» **Short exercise**
Pull out everything in the material below from the line containing "You are a computer-use agent. The" down to the line containing "(x=302, y=464)", both of those lines included. Leave the pictures out of your answer.

·····

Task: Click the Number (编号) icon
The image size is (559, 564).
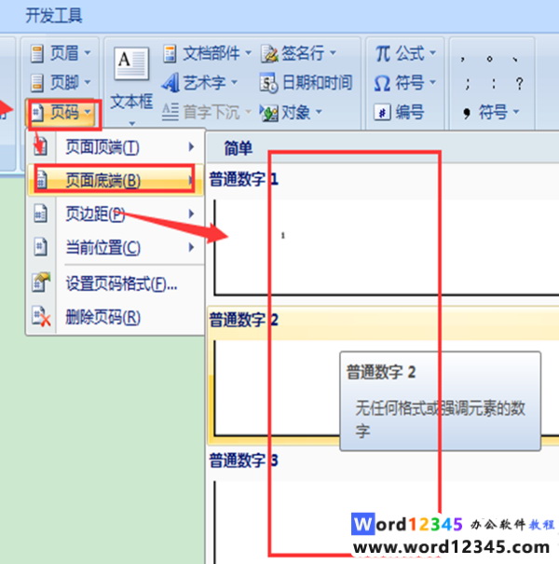Action: point(383,112)
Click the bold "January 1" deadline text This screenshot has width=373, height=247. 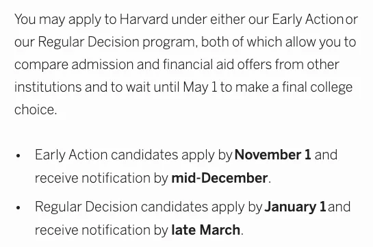click(295, 207)
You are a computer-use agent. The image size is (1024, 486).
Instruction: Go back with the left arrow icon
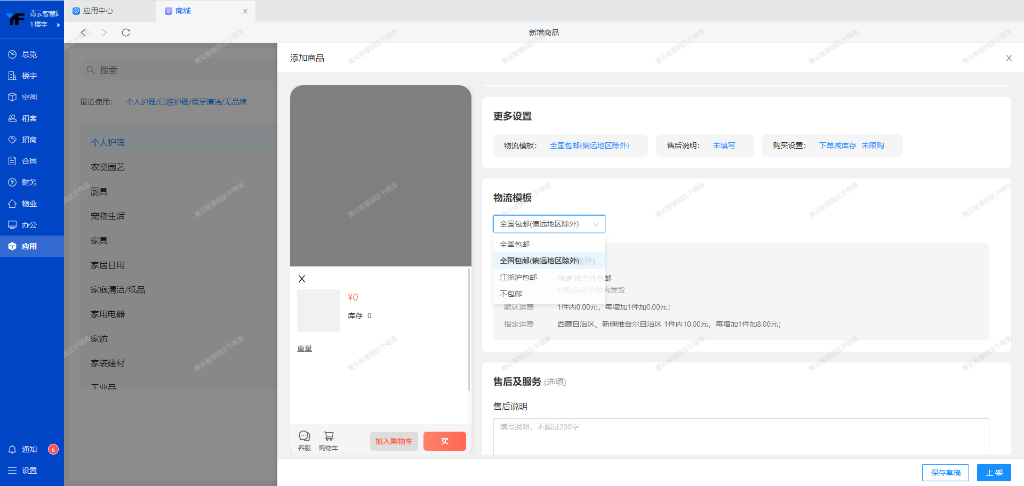click(83, 33)
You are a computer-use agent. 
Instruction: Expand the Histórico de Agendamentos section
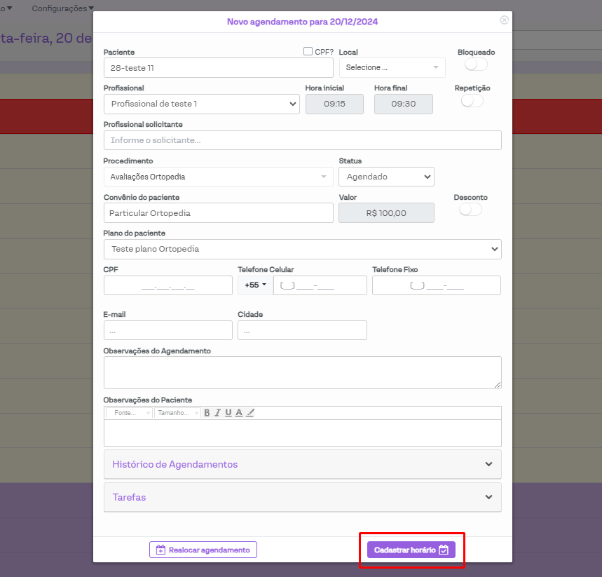(x=302, y=464)
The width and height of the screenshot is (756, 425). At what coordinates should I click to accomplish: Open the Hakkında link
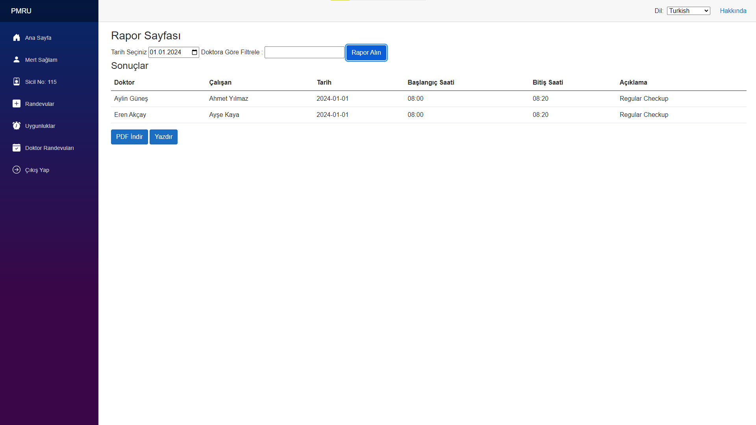(x=733, y=11)

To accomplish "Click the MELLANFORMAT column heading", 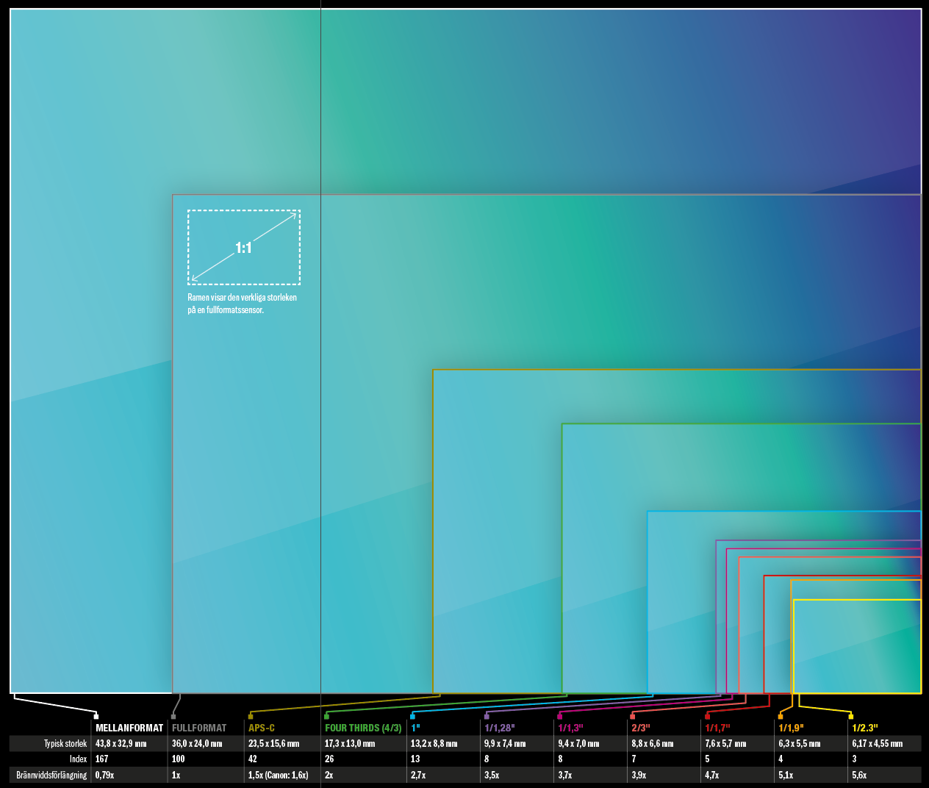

·····

» **Expected answer**
You are a computer-use agent. The image size is (1024, 486).
Instruction: Go back with the left arrow icon
click(83, 33)
You are a computer-use agent. 
Instruction: Expand the Histórico de Agendamentos section
(x=302, y=464)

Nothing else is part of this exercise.